Qui ne s’est jamais déjà demandé ce que devenaient ses amis d’enfance ? Ceux avec lesquels on partageait nos premiers fous rires, les confessions sur le début de vie amoureuse, nos premiers émois ? Camille, Chloé et Claire sont amies. Dans la petite ville de Vive, elles explorent les limites d’une relation qui alterne entre moments de joie intense et de violences.
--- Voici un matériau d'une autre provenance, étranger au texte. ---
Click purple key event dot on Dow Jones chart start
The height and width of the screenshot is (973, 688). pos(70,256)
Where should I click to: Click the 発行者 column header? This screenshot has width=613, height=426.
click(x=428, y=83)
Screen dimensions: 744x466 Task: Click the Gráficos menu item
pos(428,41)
Jusqu’au moment de l’implosion… Un texte violent et actuel signé Tiphaine Mora.

Qu’as-tu fait, ô toi que voilà, 
Pleurant sans cesse ? 
Dis, qu’as-tu fait, toi que voilà, 
De ta jeunesse ? 
« Le ciel est, par-dessus le toit… », Paul Verlaine. 

Ce matin-là, quand j’ai revu Camille à la caisse du supermarché, je n’ai pas eu un frisson.
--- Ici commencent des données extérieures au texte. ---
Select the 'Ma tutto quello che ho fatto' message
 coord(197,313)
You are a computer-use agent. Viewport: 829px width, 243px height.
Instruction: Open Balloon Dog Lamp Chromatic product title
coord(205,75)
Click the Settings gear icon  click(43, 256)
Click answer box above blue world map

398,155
Elle me précédait et posait ses articles avec une précision de ménagère. Elle portait une veste, un jean ajusté. Ses cheveux aux reflets caramel étaient répandus sur ses épaules. Une bague rutilait à son annuaire gauche. 
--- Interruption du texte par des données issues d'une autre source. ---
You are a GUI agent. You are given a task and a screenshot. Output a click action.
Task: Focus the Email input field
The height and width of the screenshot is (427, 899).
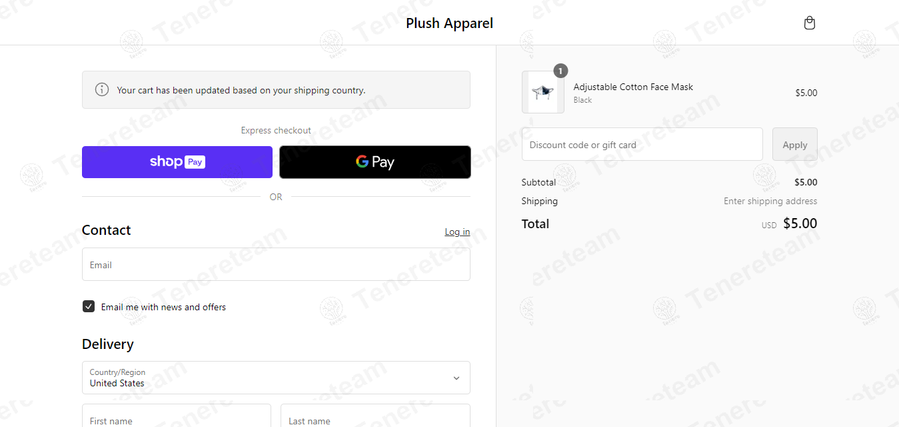tap(276, 265)
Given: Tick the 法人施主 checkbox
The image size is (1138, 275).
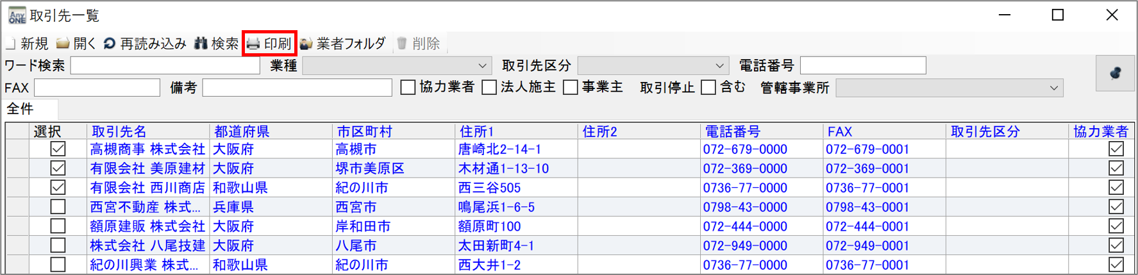Looking at the screenshot, I should [489, 88].
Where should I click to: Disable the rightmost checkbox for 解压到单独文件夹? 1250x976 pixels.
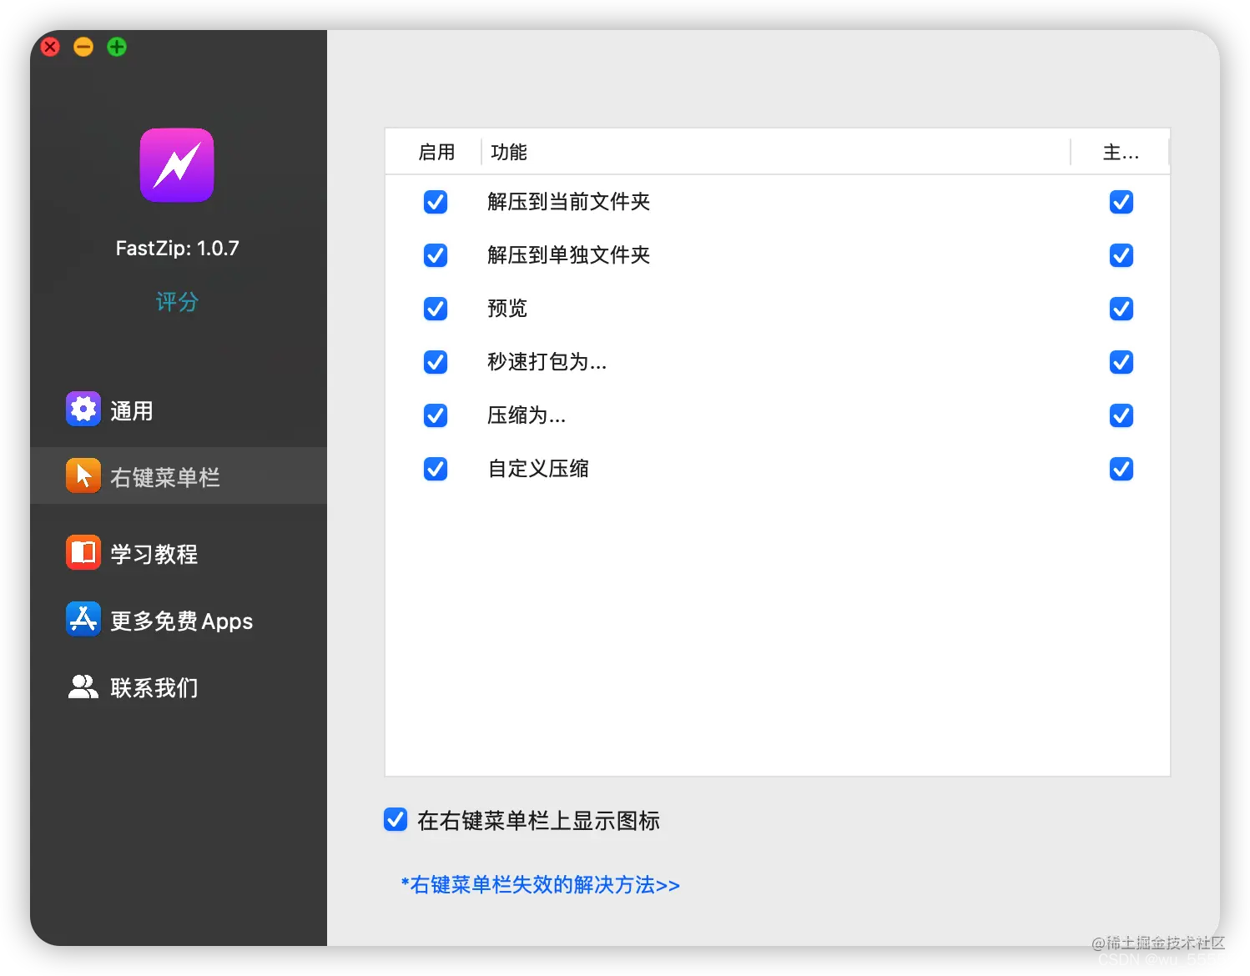(1121, 255)
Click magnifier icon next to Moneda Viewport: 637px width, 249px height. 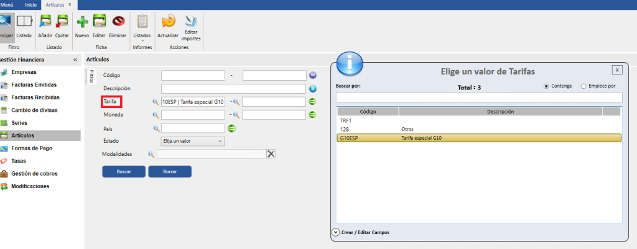(x=156, y=115)
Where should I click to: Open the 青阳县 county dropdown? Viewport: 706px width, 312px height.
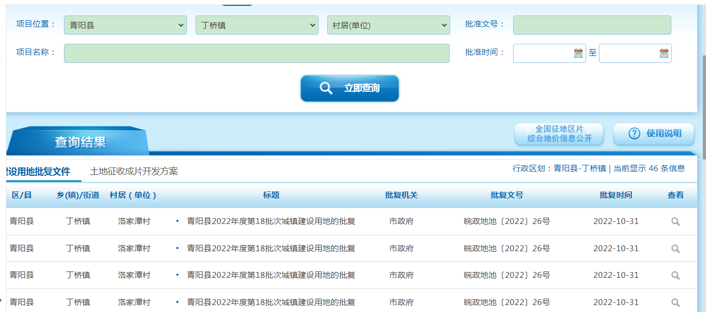click(125, 25)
Elle était donc mariée. Un travail ? Une maison ? Des enfants ? 

Sa silhouette restait svelte, mais des sillons s’étaient creusés autour de ses lèvres et les lignes de son visage, qui m’apparaissait de profil, avaient perdu de leur netteté. Elle a échangé un sourire, quelques mots de politesse avec la caissière ; je n’ai pas oublié cette voix cristalline aux modulations vindicatives dont il fallait se méfier. 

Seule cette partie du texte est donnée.